◆ **Recorded information**:

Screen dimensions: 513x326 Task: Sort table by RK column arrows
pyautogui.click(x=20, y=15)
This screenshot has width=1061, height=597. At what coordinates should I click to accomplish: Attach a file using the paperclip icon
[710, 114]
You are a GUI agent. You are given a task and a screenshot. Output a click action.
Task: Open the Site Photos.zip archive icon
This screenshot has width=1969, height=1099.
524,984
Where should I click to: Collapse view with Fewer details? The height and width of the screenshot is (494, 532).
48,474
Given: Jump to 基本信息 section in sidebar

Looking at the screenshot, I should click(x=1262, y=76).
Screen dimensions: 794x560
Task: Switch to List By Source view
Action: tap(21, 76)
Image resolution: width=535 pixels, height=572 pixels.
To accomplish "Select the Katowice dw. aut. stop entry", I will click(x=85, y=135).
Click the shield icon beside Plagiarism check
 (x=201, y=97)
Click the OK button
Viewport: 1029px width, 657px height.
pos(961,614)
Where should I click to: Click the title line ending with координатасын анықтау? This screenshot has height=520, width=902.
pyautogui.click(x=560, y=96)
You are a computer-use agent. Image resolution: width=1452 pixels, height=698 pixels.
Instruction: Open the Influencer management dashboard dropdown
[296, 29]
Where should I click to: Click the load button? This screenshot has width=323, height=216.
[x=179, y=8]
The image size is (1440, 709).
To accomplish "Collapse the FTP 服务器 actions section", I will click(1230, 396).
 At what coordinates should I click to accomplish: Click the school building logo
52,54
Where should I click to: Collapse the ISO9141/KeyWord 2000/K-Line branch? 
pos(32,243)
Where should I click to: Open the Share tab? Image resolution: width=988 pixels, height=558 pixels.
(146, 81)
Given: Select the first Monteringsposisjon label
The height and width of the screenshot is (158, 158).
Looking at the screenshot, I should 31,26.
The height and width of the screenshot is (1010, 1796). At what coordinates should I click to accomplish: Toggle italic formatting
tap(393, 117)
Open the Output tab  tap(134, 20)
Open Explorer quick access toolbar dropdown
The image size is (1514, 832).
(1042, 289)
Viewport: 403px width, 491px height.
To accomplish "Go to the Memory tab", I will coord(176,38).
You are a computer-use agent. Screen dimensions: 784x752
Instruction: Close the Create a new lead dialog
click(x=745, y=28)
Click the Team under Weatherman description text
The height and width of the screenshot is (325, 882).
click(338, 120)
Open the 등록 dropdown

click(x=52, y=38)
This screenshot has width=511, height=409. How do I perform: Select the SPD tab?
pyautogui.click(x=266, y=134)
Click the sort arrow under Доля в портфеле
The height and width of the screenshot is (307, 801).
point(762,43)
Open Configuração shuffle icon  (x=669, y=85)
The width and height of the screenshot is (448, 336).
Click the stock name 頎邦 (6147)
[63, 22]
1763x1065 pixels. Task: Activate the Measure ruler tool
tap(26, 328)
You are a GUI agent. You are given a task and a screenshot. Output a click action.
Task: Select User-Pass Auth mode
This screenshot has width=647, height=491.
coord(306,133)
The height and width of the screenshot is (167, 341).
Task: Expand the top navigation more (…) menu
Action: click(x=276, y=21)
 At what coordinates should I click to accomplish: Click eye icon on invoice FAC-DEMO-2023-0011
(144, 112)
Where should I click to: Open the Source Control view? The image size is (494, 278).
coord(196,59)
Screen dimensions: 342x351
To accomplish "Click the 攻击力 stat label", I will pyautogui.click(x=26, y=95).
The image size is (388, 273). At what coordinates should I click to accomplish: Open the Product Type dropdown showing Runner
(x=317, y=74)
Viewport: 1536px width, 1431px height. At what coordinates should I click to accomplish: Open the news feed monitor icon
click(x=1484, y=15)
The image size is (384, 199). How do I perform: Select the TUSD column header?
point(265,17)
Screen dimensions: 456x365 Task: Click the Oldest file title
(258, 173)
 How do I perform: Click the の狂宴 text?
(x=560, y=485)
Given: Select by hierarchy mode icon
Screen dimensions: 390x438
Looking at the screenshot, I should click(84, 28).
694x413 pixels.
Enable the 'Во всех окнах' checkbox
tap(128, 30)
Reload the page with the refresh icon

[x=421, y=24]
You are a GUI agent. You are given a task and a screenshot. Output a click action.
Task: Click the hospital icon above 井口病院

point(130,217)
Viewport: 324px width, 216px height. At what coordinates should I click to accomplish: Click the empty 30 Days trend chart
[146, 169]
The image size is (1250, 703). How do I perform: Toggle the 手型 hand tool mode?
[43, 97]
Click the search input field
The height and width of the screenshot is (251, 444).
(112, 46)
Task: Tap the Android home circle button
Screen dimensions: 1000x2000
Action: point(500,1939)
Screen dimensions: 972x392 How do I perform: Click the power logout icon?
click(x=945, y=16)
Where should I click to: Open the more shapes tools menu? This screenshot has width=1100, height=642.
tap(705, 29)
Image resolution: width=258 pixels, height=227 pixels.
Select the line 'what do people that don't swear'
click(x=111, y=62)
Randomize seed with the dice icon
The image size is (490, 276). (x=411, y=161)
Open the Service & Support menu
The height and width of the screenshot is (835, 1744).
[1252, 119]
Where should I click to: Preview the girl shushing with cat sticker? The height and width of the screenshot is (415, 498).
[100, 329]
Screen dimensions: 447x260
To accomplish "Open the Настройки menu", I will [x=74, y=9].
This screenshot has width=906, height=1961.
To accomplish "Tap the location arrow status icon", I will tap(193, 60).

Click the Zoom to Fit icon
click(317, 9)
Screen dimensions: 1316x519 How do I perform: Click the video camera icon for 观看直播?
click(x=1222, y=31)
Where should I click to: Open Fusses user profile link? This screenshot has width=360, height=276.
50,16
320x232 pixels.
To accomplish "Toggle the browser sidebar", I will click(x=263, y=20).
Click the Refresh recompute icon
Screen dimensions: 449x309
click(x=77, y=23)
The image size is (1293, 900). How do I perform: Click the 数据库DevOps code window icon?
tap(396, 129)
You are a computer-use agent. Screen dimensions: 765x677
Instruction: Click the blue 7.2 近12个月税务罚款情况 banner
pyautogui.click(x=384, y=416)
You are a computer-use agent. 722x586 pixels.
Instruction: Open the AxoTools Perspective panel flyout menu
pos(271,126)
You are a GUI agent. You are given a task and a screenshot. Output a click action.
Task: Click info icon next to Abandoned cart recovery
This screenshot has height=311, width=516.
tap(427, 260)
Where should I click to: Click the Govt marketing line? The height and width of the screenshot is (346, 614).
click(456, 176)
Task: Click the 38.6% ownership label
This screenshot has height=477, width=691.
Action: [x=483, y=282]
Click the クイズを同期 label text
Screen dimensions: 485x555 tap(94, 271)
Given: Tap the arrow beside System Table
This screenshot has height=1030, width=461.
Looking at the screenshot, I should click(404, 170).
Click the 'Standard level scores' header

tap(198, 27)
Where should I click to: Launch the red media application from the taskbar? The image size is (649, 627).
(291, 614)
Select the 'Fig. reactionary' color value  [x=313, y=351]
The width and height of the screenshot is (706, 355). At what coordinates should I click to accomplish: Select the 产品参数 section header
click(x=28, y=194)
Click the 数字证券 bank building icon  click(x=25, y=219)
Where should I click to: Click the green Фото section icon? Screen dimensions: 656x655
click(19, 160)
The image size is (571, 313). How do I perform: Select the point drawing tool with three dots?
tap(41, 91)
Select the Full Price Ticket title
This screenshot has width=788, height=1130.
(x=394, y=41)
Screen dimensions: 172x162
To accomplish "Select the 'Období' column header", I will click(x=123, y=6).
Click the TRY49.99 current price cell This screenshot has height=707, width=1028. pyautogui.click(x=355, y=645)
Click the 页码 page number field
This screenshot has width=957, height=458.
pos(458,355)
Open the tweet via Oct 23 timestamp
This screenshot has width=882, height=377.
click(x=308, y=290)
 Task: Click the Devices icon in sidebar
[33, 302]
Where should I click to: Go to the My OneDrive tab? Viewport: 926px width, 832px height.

◆ **Work to be completed**: Format every line of the entries above as a Markdown table with two columns, "Row" and "Line". Number the rows in order and omit blank lines.

◆ **Task answer**:
| Row | Line |
|---|---|
| 1 | Screen dimensions: 513x326 Task: Sort table by RK column arrows |
| 2 | pyautogui.click(x=20, y=15) |
| 3 | This screenshot has width=1061, height=597. At what coordinates should I click to accomplish: Attach a file using the paperclip icon |
| 4 | [710, 114] |
| 5 | You are a GUI agent. You are given a task and a screenshot. Output a click action. |
| 6 | Task: Open the Site Photos.zip archive icon |
| 7 | This screenshot has width=1969, height=1099. |
| 8 | 524,984 |
| 9 | Where should I click to: Collapse view with Fewer details? The height and width of the screenshot is (494, 532). |
| 10 | 48,474 |
| 11 | Given: Jump to 基本信息 section in sidebar |
| 12 | Looking at the screenshot, I should click(x=1262, y=76). |
| 13 | Screen dimensions: 794x560 |
| 14 | Task: Switch to List By Source view |
| 15 | Action: tap(21, 76) |
| 16 | Image resolution: width=535 pixels, height=572 pixels. |
| 17 | To accomplish "Select the Katowice dw. aut. stop entry", I will click(x=85, y=135). |
| 18 | Click the shield icon beside Plagiarism check |
| 19 |  (x=201, y=97) |
| 20 | Click the OK button |
| 21 | Viewport: 1029px width, 657px height. |
| 22 | pos(961,614) |
| 23 | Where should I click to: Click the title line ending with координатасын анықтау? This screenshot has height=520, width=902. |
| 24 | pyautogui.click(x=560, y=96) |
| 25 | You are a computer-use agent. Image resolution: width=1452 pixels, height=698 pixels. |
| 26 | Instruction: Open the Influencer management dashboard dropdown |
| 27 | [296, 29] |
| 28 | Where should I click to: Click the load button? This screenshot has width=323, height=216. |
| 29 | [x=179, y=8] |
| 30 | The image size is (1440, 709). |
| 31 | To accomplish "Collapse the FTP 服务器 actions section", I will click(1230, 396). |
| 32 |  At what coordinates should I click to accomplish: Click the school building logo |
| 33 | 52,54 |
| 34 | Where should I click to: Collapse the ISO9141/KeyWord 2000/K-Line branch?  |
| 35 | pos(32,243) |
| 36 | Where should I click to: Open the Share tab? Image resolution: width=988 pixels, height=558 pixels. |
| 37 | (146, 81) |
| 38 | Given: Select the first Monteringsposisjon label |
| 39 | The height and width of the screenshot is (158, 158). |
| 40 | Looking at the screenshot, I should 31,26. |
| 41 | The height and width of the screenshot is (1010, 1796). At what coordinates should I click to accomplish: Toggle italic formatting |
| 42 | tap(393, 117) |
| 43 | Open the Output tab  tap(134, 20) |
| 44 | Open Explorer quick access toolbar dropdown |
| 45 | The image size is (1514, 832). |
| 46 | (1042, 289) |
| 47 | Viewport: 403px width, 491px height. |
| 48 | To accomplish "Go to the Memory tab", I will coord(176,38). |
| 49 | You are a computer-use agent. Screen dimensions: 784x752 |
| 50 | Instruction: Close the Create a new lead dialog |
| 51 | click(x=745, y=28) |
| 52 | Click the Team under Weatherman description text |
| 53 | The height and width of the screenshot is (325, 882). |
| 54 | click(338, 120) |
| 55 | Open the 등록 dropdown |
| 56 | click(x=52, y=38) |
| 57 | This screenshot has width=511, height=409. How do I perform: Select the SPD tab? |
| 58 | pyautogui.click(x=266, y=134) |
| 59 | Click the sort arrow under Доля в портфеле |
| 60 | The height and width of the screenshot is (307, 801). |
| 61 | point(762,43) |
| 62 | Open Configuração shuffle icon  (x=669, y=85) |
| 63 | The width and height of the screenshot is (448, 336). |
| 64 | Click the stock name 頎邦 (6147) |
| 65 | [63, 22] |
| 66 | 1763x1065 pixels. Task: Activate the Measure ruler tool |
| 67 | tap(26, 328) |
| 68 | You are a GUI agent. You are given a task and a screenshot. Output a click action. |
| 69 | Task: Select User-Pass Auth mode |
| 70 | This screenshot has width=647, height=491. |
| 71 | coord(306,133) |
| 72 | The height and width of the screenshot is (167, 341). |
| 73 | Task: Expand the top navigation more (…) menu |
| 74 | Action: click(x=276, y=21) |
| 75 |  At what coordinates should I click to accomplish: Click eye icon on invoice FAC-DEMO-2023-0011 |
| 76 | (144, 112) |
| 77 | Where should I click to: Open the Source Control view? The image size is (494, 278). |
| 78 | coord(196,59) |
| 79 | Screen dimensions: 342x351 |
| 80 | To accomplish "Click the 攻击力 stat label", I will pyautogui.click(x=26, y=95). |
| 81 | The image size is (388, 273). At what coordinates should I click to accomplish: Open the Product Type dropdown showing Runner |
| 82 | (x=317, y=74) |
| 83 | Viewport: 1536px width, 1431px height. At what coordinates should I click to accomplish: Open the news feed monitor icon |
| 84 | click(x=1484, y=15) |
| 85 | The image size is (384, 199). How do I perform: Select the TUSD column header? |
| 86 | point(265,17) |
| 87 | Screen dimensions: 456x365 Task: Click the Oldest file title |
| 88 | (258, 173) |
| 89 |  How do I perform: Click the の狂宴 text? |
| 90 | (x=560, y=485) |
| 91 | Given: Select by hierarchy mode icon |
| 92 | Screen dimensions: 390x438 |
| 93 | Looking at the screenshot, I should click(84, 28). |
| 94 | 694x413 pixels. |
| 95 | Enable the 'Во всех окнах' checkbox |
| 96 | tap(128, 30) |
| 97 | Reload the page with the refresh icon |
| 98 | [x=421, y=24] |
| 99 | You are a GUI agent. You are given a task and a screenshot. Output a click action. |
| 100 | Task: Click the hospital icon above 井口病院 |
| 101 | point(130,217) |
| 102 | Viewport: 324px width, 216px height. At what coordinates should I click to accomplish: Click the empty 30 Days trend chart |
| 103 | [146, 169] |
| 104 | The image size is (1250, 703). How do I perform: Toggle the 手型 hand tool mode? |
| 105 | [43, 97] |
| 106 | Click the search input field |
| 107 | The height and width of the screenshot is (251, 444). |
| 108 | (112, 46) |
| 109 | Task: Tap the Android home circle button |
| 110 | Screen dimensions: 1000x2000 |
| 111 | Action: point(500,1939) |
| 112 | Screen dimensions: 972x392 How do I perform: Click the power logout icon? |
| 113 | click(x=945, y=16) |
| 114 | Where should I click to: Open the more shapes tools menu? This screenshot has width=1100, height=642. |
| 115 | tap(705, 29) |
| 116 | Image resolution: width=258 pixels, height=227 pixels. |
| 117 | Select the line 'what do people that don't swear' |
| 118 | click(x=111, y=62) |
| 119 | Randomize seed with the dice icon |
| 120 | The image size is (490, 276). (x=411, y=161) |
| 121 | Open the Service & Support menu |
| 122 | The height and width of the screenshot is (835, 1744). |
| 123 | [1252, 119] |
| 124 | Where should I click to: Preview the girl shushing with cat sticker? The height and width of the screenshot is (415, 498). |
| 125 | [100, 329] |
| 126 | Screen dimensions: 447x260 |
| 127 | To accomplish "Open the Настройки menu", I will [x=74, y=9]. |
| 128 | This screenshot has width=906, height=1961. |
| 129 | To accomplish "Tap the location arrow status icon", I will tap(193, 60). |
| 130 | Click the Zoom to Fit icon |
| 131 | click(317, 9) |
| 132 | Screen dimensions: 1316x519 How do I perform: Click the video camera icon for 观看直播? |
| 133 | click(x=1222, y=31) |
| 134 | Where should I click to: Open Fusses user profile link? This screenshot has width=360, height=276. |
| 135 | 50,16 |
| 136 | 320x232 pixels. |
| 137 | To accomplish "Toggle the browser sidebar", I will click(x=263, y=20). |
| 138 | Click the Refresh recompute icon |
| 139 | Screen dimensions: 449x309 |
| 140 | click(x=77, y=23) |
| 141 | The image size is (1293, 900). How do I perform: Click the 数据库DevOps code window icon? |
| 142 | tap(396, 129) |
| 143 | You are a computer-use agent. Screen dimensions: 765x677 |
| 144 | Instruction: Click the blue 7.2 近12个月税务罚款情况 banner |
| 145 | pyautogui.click(x=384, y=416) |
| 146 | You are a computer-use agent. 722x586 pixels. |
| 147 | Instruction: Open the AxoTools Perspective panel flyout menu |
| 148 | pos(271,126) |
| 149 | You are a GUI agent. You are given a task and a screenshot. Output a click action. |
| 150 | Task: Click info icon next to Abandoned cart recovery |
| 151 | This screenshot has height=311, width=516. |
| 152 | tap(427, 260) |
| 153 | Where should I click to: Click the Govt marketing line? The height and width of the screenshot is (346, 614). |
| 154 | click(456, 176) |
| 155 | Task: Click the 38.6% ownership label |
| 156 | This screenshot has height=477, width=691. |
| 157 | Action: [x=483, y=282] |
| 158 | Click the クイズを同期 label text |
| 159 | Screen dimensions: 485x555 tap(94, 271) |
| 160 | Given: Tap the arrow beside System Table |
| 161 | This screenshot has height=1030, width=461. |
| 162 | Looking at the screenshot, I should click(404, 170). |
| 163 | Click the 'Standard level scores' header |
| 164 | tap(198, 27) |
| 165 | Where should I click to: Launch the red media application from the taskbar? The image size is (649, 627). |
| 166 | (291, 614) |
| 167 | Select the 'Fig. reactionary' color value  [x=313, y=351] |
| 168 | The width and height of the screenshot is (706, 355). At what coordinates should I click to accomplish: Select the 产品参数 section header |
| 169 | click(x=28, y=194) |
| 170 | Click the 数字证券 bank building icon  click(x=25, y=219) |
| 171 | Where should I click to: Click the green Фото section icon? Screen dimensions: 656x655 |
| 172 | click(19, 160) |
| 173 | The image size is (571, 313). How do I perform: Select the point drawing tool with three dots? |
| 174 | tap(41, 91) |
| 175 | Select the Full Price Ticket title |
| 176 | This screenshot has width=788, height=1130. |
| 177 | (x=394, y=41) |
| 178 | Screen dimensions: 172x162 |
| 179 | To accomplish "Select the 'Období' column header", I will click(x=123, y=6). |
| 180 | Click the TRY49.99 current price cell This screenshot has height=707, width=1028. pyautogui.click(x=355, y=645) |
| 181 | Click the 页码 page number field |
| 182 | This screenshot has width=957, height=458. |
| 183 | pos(458,355) |
| 184 | Open the tweet via Oct 23 timestamp |
| 185 | This screenshot has width=882, height=377. |
| 186 | click(x=308, y=290) |
| 187 |  Task: Click the Devices icon in sidebar |
| 188 | [33, 302] |
| 189 | Where should I click to: Go to the My OneDrive tab? Viewport: 926px width, 832px height. |